Is er genoeg variatie om te kunnen experimenten? Bij het doornemen van de fiches hebt u wellicht kunnen vaststellen dat er heel wat projecten werden ingediend en geselecteerd die een samenwerking zijn tussen een sociale woonorganisatie enerzijds en een welzijnsorganisatie anderzijds. Op zich vind ik dat niet zo heel onlogisch. Maar er zijn natuurlijk ook nog andere projecten, die ook geselecteerd zijn.
Hoewel er heel veel projecten zijn tussen woonorganisatie en welzijnsorganisatie, denk ik dat er voldoende variatie is om goed te kunnen experimenteren en een gedragen wetgeving te kunnen uitwerken.

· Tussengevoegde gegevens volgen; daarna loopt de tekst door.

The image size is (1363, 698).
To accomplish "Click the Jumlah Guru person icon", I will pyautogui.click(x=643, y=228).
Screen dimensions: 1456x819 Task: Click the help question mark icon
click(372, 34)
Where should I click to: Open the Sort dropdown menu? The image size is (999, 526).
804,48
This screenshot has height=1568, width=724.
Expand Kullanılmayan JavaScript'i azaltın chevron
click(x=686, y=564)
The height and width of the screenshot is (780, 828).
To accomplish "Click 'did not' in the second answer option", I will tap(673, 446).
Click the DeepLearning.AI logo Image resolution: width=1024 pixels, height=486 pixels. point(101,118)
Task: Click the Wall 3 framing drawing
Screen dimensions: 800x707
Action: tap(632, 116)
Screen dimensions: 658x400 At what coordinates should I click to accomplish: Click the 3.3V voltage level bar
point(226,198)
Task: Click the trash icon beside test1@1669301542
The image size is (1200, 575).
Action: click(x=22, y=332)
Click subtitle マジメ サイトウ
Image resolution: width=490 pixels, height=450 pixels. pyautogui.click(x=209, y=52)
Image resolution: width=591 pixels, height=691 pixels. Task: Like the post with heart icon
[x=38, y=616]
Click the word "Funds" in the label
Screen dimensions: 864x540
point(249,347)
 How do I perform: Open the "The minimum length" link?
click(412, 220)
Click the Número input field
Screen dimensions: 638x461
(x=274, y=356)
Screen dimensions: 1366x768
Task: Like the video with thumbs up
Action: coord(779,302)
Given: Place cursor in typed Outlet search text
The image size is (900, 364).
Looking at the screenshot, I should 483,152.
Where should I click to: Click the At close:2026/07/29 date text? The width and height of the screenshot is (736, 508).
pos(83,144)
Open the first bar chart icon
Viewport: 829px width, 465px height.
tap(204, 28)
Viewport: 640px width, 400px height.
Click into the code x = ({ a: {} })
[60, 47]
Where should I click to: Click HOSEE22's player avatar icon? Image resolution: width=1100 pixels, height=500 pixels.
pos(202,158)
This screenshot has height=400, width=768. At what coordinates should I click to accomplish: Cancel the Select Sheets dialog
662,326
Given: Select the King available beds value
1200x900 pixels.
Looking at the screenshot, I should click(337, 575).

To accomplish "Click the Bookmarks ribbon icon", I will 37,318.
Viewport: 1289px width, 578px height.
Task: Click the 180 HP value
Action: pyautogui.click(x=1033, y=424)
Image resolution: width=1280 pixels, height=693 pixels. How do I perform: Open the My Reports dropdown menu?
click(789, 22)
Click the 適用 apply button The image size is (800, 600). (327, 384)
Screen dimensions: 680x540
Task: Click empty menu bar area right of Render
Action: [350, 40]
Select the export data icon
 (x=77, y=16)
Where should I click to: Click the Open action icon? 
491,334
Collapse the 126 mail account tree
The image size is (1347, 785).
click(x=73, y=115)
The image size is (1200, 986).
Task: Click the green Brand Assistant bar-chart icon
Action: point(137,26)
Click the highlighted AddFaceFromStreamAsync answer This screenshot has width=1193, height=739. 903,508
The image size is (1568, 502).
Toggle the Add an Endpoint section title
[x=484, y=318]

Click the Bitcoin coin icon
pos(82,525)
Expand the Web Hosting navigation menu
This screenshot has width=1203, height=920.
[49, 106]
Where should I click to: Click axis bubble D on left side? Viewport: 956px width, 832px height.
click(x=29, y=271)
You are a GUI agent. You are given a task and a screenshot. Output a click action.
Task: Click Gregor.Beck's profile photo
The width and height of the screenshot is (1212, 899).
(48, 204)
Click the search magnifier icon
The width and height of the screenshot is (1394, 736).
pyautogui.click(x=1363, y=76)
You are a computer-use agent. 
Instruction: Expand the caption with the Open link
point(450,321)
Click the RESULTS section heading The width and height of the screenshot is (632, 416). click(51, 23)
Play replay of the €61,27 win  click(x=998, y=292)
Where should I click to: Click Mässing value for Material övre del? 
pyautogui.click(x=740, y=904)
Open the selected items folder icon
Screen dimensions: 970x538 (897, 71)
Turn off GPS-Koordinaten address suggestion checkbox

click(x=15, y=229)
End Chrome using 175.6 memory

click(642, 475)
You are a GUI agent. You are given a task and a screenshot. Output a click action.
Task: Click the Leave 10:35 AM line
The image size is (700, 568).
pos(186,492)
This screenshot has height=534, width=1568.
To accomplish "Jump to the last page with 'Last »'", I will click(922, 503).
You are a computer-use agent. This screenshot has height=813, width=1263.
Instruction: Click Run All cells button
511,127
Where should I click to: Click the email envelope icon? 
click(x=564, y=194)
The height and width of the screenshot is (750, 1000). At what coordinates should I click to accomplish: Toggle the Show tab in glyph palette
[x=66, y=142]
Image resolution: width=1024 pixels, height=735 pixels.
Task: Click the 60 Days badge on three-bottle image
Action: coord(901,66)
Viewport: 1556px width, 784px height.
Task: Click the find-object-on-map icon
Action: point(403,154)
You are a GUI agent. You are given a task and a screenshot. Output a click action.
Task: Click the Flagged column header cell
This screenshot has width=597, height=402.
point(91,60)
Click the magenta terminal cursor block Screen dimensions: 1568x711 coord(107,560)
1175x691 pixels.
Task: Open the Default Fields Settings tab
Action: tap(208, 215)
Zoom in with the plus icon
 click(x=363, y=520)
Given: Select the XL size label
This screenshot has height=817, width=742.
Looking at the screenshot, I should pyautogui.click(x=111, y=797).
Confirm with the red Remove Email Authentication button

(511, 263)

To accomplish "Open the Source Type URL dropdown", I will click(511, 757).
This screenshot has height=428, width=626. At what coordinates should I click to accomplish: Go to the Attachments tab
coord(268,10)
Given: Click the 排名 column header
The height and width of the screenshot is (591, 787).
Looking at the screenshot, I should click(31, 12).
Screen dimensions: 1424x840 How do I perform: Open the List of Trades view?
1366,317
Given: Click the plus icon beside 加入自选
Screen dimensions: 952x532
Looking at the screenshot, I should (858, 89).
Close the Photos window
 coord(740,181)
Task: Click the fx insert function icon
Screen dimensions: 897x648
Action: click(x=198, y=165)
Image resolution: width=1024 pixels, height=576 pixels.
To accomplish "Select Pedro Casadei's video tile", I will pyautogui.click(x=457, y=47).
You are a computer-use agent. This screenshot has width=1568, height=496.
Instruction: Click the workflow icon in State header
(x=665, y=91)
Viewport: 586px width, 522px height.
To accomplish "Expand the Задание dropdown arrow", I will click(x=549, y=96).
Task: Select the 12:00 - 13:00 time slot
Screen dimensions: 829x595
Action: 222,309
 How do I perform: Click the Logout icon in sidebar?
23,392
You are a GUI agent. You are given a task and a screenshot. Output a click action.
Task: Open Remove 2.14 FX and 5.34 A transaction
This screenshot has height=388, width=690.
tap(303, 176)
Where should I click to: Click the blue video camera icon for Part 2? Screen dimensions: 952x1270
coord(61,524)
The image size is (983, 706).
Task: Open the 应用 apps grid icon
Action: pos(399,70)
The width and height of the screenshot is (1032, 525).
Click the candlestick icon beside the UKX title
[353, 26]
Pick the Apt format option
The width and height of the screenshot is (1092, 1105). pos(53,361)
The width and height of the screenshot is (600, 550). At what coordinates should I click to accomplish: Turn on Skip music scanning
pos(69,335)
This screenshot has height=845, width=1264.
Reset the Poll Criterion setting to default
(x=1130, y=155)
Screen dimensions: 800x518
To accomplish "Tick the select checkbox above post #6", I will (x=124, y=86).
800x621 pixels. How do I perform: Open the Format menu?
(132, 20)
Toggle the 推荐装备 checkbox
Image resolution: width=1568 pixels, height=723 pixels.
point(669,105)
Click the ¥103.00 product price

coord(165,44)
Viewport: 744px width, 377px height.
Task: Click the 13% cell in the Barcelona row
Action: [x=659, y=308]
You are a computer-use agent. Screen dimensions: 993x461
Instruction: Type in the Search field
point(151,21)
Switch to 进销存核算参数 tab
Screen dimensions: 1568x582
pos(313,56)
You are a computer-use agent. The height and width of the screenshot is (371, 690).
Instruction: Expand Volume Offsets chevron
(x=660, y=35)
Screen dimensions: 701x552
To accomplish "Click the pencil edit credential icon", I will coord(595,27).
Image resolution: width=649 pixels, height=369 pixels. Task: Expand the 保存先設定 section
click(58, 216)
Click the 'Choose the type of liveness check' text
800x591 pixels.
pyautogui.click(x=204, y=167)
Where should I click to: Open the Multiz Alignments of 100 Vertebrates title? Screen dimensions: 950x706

Mijnheer Engelbosch, u had een specifieke vraag over gevraagde uitzonderingen die veeleer gaan over oppervlaktenormen en het afwijken van de toewijzingsregels bij sociale huur enzovoort. U vroeg: ‘Is het eigenlijk ook mogelijk om een sociale lening te gebruiken voor die gemeenschappelijke woonvormen?’ Ja, dat is zeker niet uitgesloten, maar het is absoluut niet mogelijk om enkel voor de gemeenschappelijke delen een sociale lening aan te vragen. Dus dan moet het voor het volledige project gebeuren. En natuurlijk moet men ook nog wel in aanmerking komen voor een sociale lening. Dat is nogal logisch. Het is zeker niet uitgesloten, maar niet alleen voor de gemeenschappelijke delen, wel voor het hele complex of de hele woning.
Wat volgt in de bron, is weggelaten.